TEXT EXCERPT:
De-duplication: new methods to reduce the manual burden of systematic searches

Tags: Oral
Tuvey D1, Walsh N1
1NICE

Background:

Systematic searches of multiple bibliographic databases and other sources are undertaken to conduct systematic reviews and develop health guidance. This approach results in numerous duplicate citations, which are time-consuming to identify and remove. The National Institute of Health and Care Excellence (NICE) uses a tool called EPPI-Reviewer to manage, sift and source evidence as part of the systematic review process. In 2016, NICE partnered with University College London to develop EPPI-Reviewer version 5 (ER5), one objective being to identify performance improvements to ER5's de-duplication algorithm.

We will share the methods used to test and evaluate the de-duplication algorithm of ER5 against our current reference management tool, Endnote. We will also present performance results of the algorithms. The methods used to evaluate the ER5 de-duplication algorithm are transferable to anyone wishing to evaluate the de-duplication performance of their reference management software.

Objectives:

To describe the methodology for evaluating de-duplication algorithms.

Methods:

To accurately assess the performance of the algorithms, we created a gold standard dataset using citations identified from a previous literature search. We manually reviewed and coded each record as either duplicate or unique. We added additional metadata to duplicate records to identify and group further duplicates of the same record. The presentation will explain how attendees can replicate this process with their own data.

DATA TO EXAMINE:
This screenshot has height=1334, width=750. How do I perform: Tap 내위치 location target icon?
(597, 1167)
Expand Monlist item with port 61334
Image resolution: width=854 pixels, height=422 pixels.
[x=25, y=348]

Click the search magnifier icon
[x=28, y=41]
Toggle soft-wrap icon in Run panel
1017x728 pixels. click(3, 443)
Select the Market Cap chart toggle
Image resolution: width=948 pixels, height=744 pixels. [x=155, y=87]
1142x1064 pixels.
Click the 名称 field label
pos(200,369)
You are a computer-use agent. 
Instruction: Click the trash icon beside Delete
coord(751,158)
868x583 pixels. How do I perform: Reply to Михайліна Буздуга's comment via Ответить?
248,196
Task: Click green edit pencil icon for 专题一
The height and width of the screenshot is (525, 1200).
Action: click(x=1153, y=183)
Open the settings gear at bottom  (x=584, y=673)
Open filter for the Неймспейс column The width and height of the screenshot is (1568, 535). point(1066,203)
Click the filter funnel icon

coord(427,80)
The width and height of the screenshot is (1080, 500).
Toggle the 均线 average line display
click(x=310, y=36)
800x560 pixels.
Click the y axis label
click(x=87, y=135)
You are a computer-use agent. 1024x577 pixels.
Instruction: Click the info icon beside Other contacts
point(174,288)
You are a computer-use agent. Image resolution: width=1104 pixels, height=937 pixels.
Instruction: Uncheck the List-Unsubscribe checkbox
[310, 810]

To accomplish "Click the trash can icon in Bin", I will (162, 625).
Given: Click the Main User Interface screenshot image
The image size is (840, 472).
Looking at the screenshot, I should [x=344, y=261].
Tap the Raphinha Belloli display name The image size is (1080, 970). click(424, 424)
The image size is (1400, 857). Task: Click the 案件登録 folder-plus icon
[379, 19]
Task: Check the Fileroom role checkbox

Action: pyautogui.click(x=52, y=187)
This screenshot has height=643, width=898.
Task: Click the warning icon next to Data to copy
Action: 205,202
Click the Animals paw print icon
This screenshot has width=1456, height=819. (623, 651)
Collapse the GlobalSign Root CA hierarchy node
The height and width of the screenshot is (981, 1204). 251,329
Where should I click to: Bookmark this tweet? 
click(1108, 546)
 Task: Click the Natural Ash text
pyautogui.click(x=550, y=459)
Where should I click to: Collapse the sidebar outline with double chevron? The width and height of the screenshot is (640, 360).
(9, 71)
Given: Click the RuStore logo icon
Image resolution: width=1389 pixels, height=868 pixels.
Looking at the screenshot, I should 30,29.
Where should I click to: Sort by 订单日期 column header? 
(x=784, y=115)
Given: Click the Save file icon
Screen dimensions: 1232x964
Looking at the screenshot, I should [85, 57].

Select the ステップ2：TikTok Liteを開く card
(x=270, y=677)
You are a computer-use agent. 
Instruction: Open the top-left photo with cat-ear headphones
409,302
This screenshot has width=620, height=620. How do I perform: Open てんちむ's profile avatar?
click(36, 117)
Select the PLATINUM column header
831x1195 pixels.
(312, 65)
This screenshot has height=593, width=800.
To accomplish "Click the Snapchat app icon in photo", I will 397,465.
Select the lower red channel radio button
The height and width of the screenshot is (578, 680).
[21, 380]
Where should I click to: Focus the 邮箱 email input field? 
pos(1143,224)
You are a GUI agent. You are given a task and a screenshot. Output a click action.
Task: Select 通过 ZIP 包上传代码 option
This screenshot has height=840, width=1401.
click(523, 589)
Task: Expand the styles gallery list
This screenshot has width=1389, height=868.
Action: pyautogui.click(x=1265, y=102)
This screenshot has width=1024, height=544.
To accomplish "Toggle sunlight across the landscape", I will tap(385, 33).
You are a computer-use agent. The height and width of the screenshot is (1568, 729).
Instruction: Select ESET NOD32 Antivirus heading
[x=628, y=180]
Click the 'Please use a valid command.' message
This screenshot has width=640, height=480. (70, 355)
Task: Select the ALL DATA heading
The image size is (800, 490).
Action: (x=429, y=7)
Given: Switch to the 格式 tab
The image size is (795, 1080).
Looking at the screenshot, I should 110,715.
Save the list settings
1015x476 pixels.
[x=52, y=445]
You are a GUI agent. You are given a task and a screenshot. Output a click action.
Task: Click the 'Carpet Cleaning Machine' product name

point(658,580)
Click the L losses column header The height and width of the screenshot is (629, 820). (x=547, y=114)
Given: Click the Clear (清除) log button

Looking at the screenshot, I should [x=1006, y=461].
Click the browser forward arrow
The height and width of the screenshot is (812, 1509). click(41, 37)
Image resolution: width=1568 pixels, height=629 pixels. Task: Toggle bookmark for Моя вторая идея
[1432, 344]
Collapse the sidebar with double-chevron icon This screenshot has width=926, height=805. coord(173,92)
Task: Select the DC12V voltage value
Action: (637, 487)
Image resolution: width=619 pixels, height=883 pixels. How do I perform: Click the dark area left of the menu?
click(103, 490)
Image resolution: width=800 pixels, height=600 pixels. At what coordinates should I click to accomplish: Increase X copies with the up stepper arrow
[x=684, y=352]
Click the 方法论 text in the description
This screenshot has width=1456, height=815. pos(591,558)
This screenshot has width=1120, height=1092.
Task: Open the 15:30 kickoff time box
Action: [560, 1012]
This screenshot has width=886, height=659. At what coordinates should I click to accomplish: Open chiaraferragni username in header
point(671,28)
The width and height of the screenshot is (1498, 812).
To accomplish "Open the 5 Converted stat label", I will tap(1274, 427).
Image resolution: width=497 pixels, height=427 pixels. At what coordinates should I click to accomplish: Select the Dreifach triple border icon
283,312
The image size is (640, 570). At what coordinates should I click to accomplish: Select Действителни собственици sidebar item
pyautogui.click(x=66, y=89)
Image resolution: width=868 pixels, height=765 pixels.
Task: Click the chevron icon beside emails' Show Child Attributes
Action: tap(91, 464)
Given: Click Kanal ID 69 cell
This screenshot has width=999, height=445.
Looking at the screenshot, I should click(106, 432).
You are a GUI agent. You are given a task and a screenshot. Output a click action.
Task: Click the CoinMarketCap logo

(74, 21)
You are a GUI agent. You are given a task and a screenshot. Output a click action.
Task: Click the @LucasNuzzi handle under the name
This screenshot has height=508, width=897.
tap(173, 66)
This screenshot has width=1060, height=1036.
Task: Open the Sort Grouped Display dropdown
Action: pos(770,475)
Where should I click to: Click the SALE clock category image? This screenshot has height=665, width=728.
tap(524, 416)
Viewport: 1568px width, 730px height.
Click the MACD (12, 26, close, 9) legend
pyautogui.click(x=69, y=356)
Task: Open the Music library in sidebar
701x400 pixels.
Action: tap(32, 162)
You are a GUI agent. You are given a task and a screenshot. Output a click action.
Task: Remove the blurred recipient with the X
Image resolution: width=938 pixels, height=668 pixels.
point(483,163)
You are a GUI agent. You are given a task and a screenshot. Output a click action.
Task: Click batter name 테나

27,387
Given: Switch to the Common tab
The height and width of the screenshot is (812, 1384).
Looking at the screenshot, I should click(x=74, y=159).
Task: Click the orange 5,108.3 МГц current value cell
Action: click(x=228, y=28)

AIM OF THE EXERCISE: Continue the de-duplication abstract above, starting after its last sentence.

EXPECTED OUTPUT:
Results:

We will present the comparative performance of each algorithm using sensitivity and specificity data. This will include a discussion of the iterations of each algorithm tested and the characteristics of the duplicate records that led to the modifications.

Conclusions:

We have developed new methods to evaluate the performance of de-duplication algorithms. This research methodology will contribute to the body of knowledge on improving de-duplication algorithms of reference management software.

Patient or healthcare consumer involvement:

To delete a relevant record would mean that evidence for guidance was missed, which could impact on patient care. An improved de-duplication function in ER5 would ensure that no relevant records were deleted during the de-duplication process and would benefit all users.